### What is required:
From the baking blog posts below, quote word for word the stretch from "When I offered" through "their finished cookies.".

### Document segment:
>> Begin

Sunday, March 14, 2010

Hikurangi School has the best kids!

I had the pleasure of taking my daughters year 3 & 4 class for cookie decorating a week or so back. Prior to arriving I was just quietly terrified, I've never thought of myself as teacher material. They were so well behaved, the class is a credit to their teacher Miss Caroline Trevillian or "Miss T" as she is known.
When I offered Miss T the chance to do this with her class, she suggested gingerbread men, as the class is currently working on self portraits and lots of activities surrounding this theme. I baked each child a gingerbread boy & girl, so they could make themselves and one of someone they loved. Their work was amazing. I even learnt a wee tip from a young girl named Trinity - the way she applied her fondant hair to her cookie was something I am going to have to use in future. Miss T even managed to take a photo of every child with their finished cookies.


They surprised me the next day with a handmade card from every child. Each card had their photo with their finished cookie. According to my daughter Poppy the cards took all afternoon. It certainly looks like a lot of effort went in to them. It was funny what each child told me they liked about doing the cookie decorating. I got "you must be the best Mum in the whole world" (Poppy might disagree with that) and many other superlatives. I adore my cards and think I will hang on to them forever.



We even made the school newsletter.

Wednesday, March 10, 2010

Chablon mats in use


Today I received this photo from Rachel at http://www.cupcake.co.nz/ I was thrilled to see how she made use of the chablon mat for creating round circular discs of chocolate to top her cupcakes. Rachel is based in Auckland and runs a cake & cupcake decorating business there. She also has a great blog

Saturday, March 6, 2010

Chocolate transfers on fondant


I received these wonderful photos from Kiwicakes member Rachel Pilcher. She tells me it is her first attempt at a wedding cake. I was thrilled to receive these photos, Rachel did a great job. The middle tier has a chocolate transfer applies to the fondant. Rachel tells me, she iced the middle tier, then placed the chocolate transfer directly on top, covered with a layer of baking paper and then with a very cool iron, ironed the fondant. Taking care not to leave the iron in one place for too long. This is a technique I have been meaning to try for quite some time myself - I even had my eye on the same transfer. Thanks for sending this in Rachel!

Friday, March 5, 2010

I have the best job in the world!

Especially when wonderful customers such as Lisa from Denheath Desserts surprise me with a wonderful box of goodies like these. There are so many scrummy things in this box, I hardly know where to start, 2 delectable custard squares, a wonderful SQUARE chocolate eclair HOW DID THEY DO THAT? asstd cheescakes, oh my oh my I am in heaven. Currently I have scoffed 1 custard square and taste tested the square chocolate eclair (which Grandma Kiwicakes polished off) as well as the triple chocolate cheescake. Not bad for a mornings work. Roll on lunchtime and afternoon tea.
Now wouldn't you like to open a box and find this wee gem inside?

>> End

### Material supplied:
>> Begin

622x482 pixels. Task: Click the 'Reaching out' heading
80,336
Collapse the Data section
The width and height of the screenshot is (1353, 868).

>> End
>> Begin

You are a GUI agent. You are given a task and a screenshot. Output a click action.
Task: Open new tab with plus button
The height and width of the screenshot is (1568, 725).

>> End
>> Begin

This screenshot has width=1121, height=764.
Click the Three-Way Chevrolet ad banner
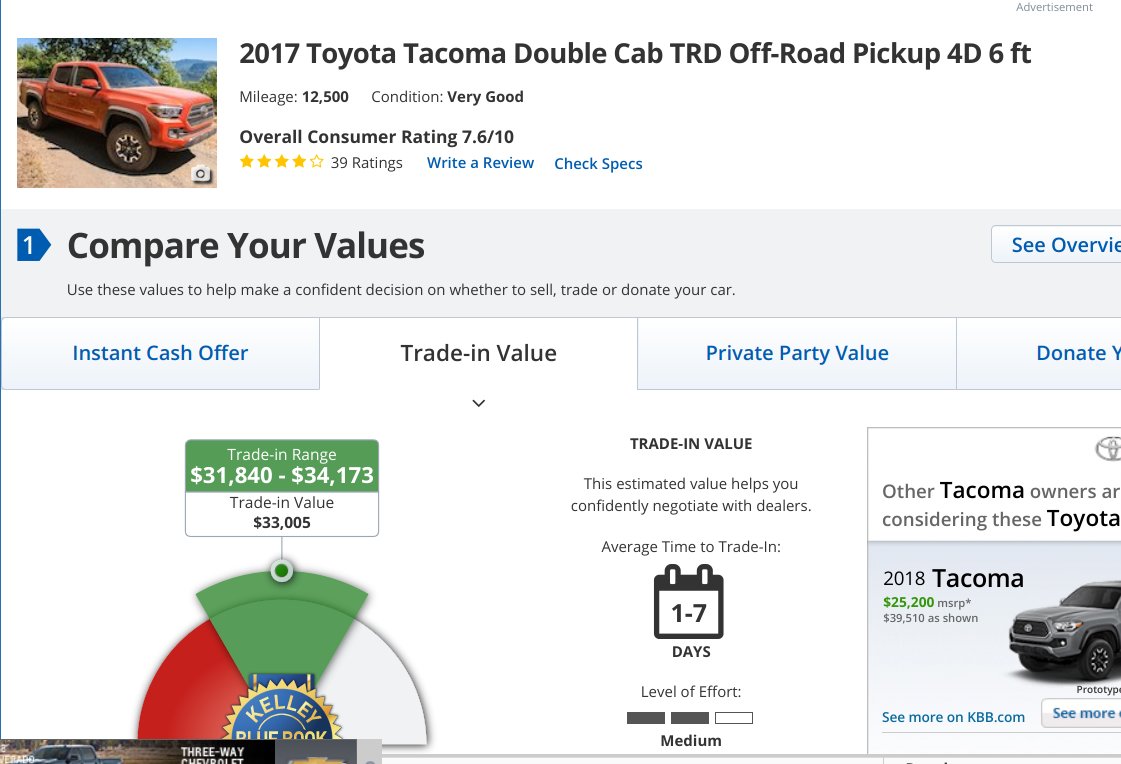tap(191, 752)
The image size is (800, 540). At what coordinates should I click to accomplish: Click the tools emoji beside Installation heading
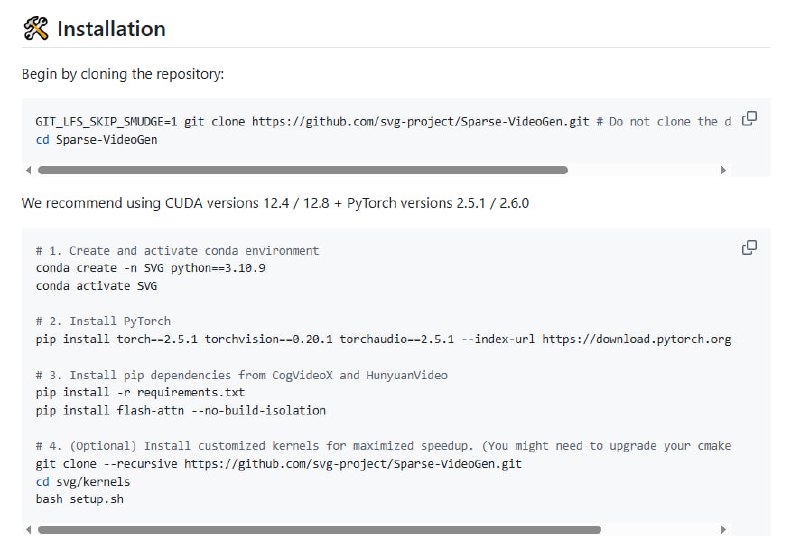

>> End

### Written reply:
When I offered Miss T the chance to do this with her class, she suggested gingerbread men, as the class is currently working on self portraits and lots of activities surrounding this theme. I baked each child a gingerbread boy & girl, so they could make themselves and one of someone they loved. Their work was amazing. I even learnt a wee tip from a young girl named Trinity - the way she applied her fondant hair to her cookie was something I am going to have to use in future. Miss T even managed to take a photo of every child with their finished cookies.